> _Exercise directions_: Write out the lines of the material below as a JSON list of strings, one string per line and no blank lines, starting at the line containing "Viewport: 1456px width, 819px height." and ending at the line containing "Action: pos(1143,763)", with both of those lines included. Leave the pictures out.

== Given information ==

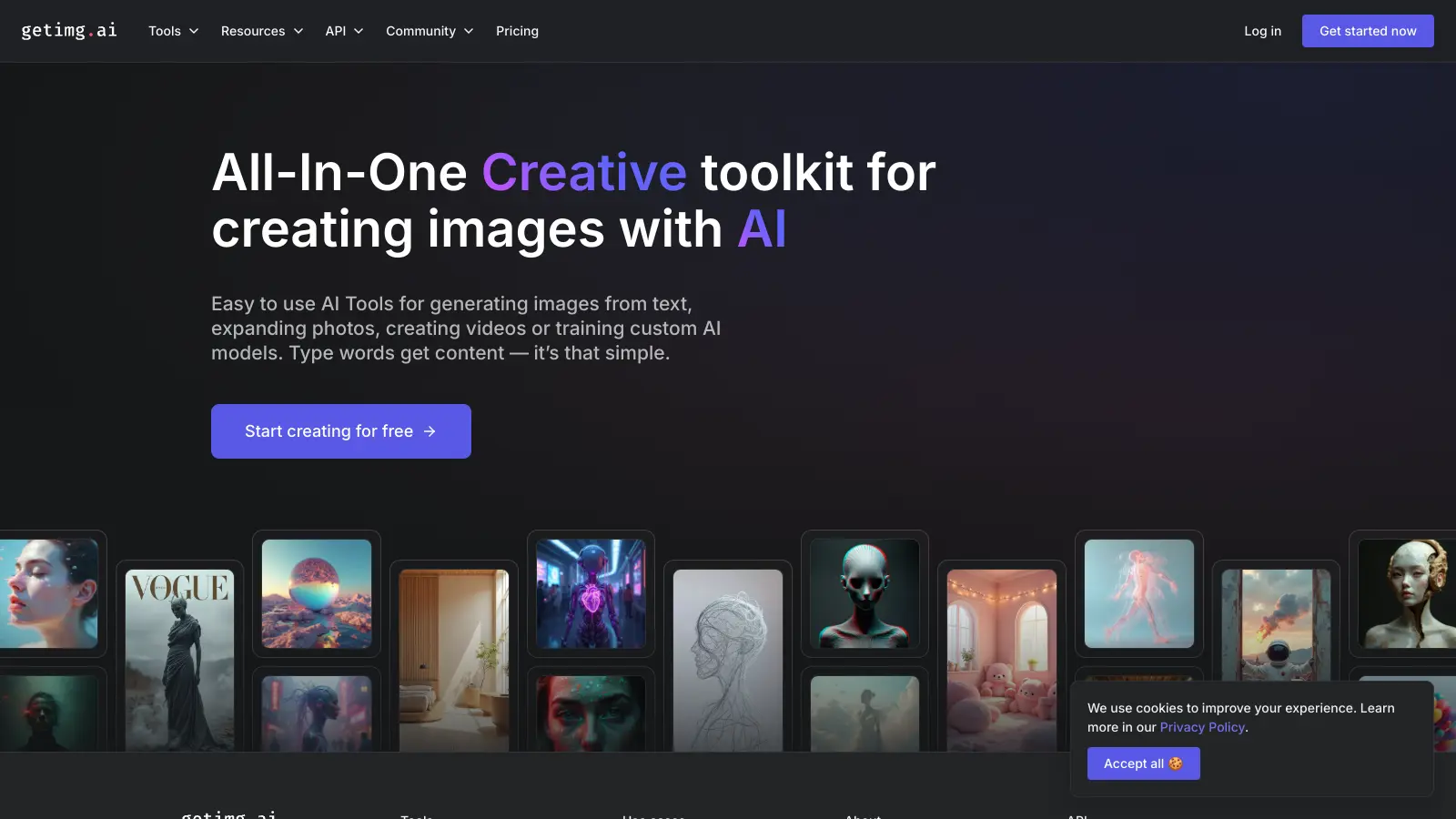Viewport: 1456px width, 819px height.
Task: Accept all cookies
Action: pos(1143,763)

===
== Given information ==

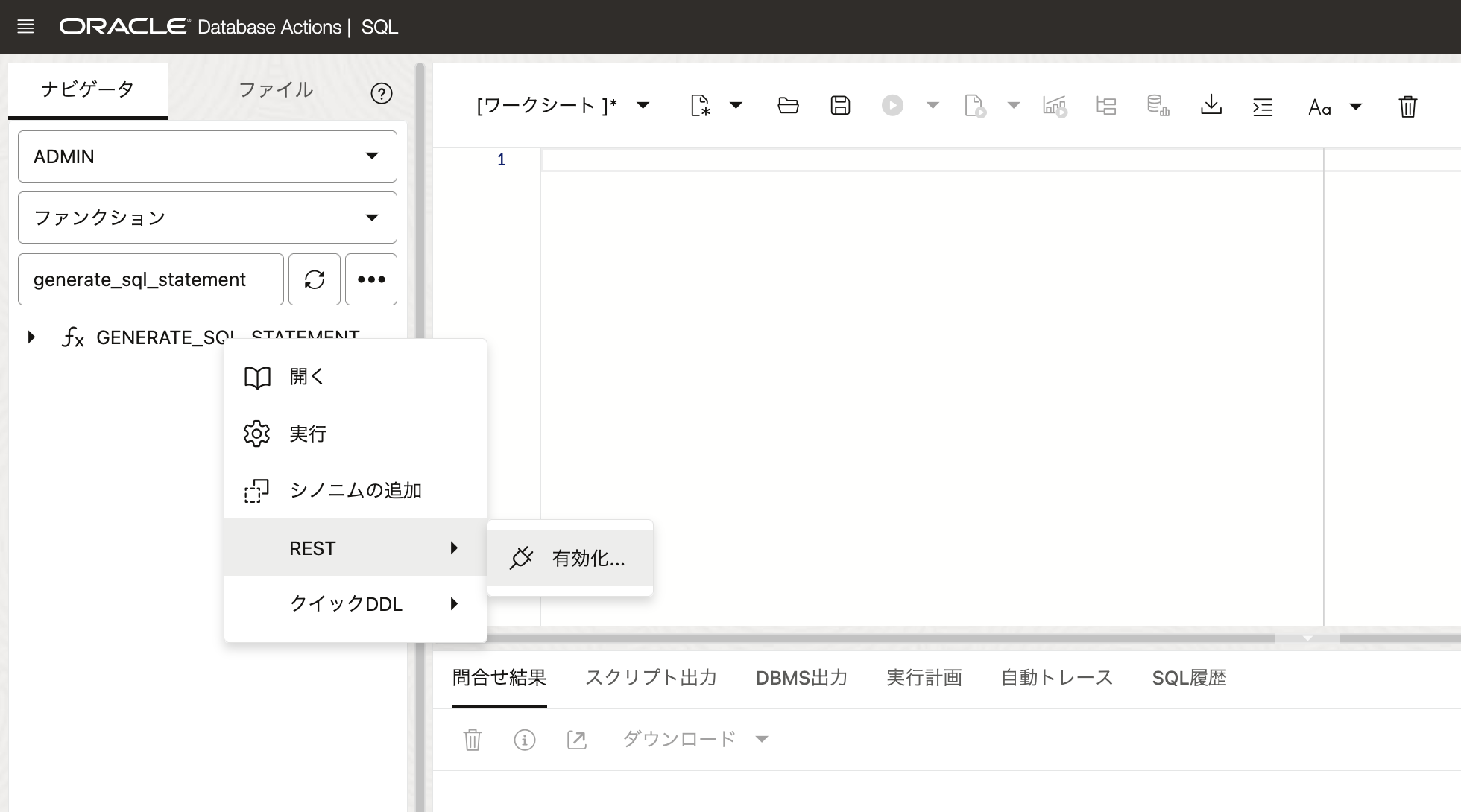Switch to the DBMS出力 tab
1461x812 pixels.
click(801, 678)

===

> _Response to this task_:
[
  "Viewport: 1456px width, 819px height.",
  "Task: Accept all cookies",
  "Action: pos(1143,763)"
]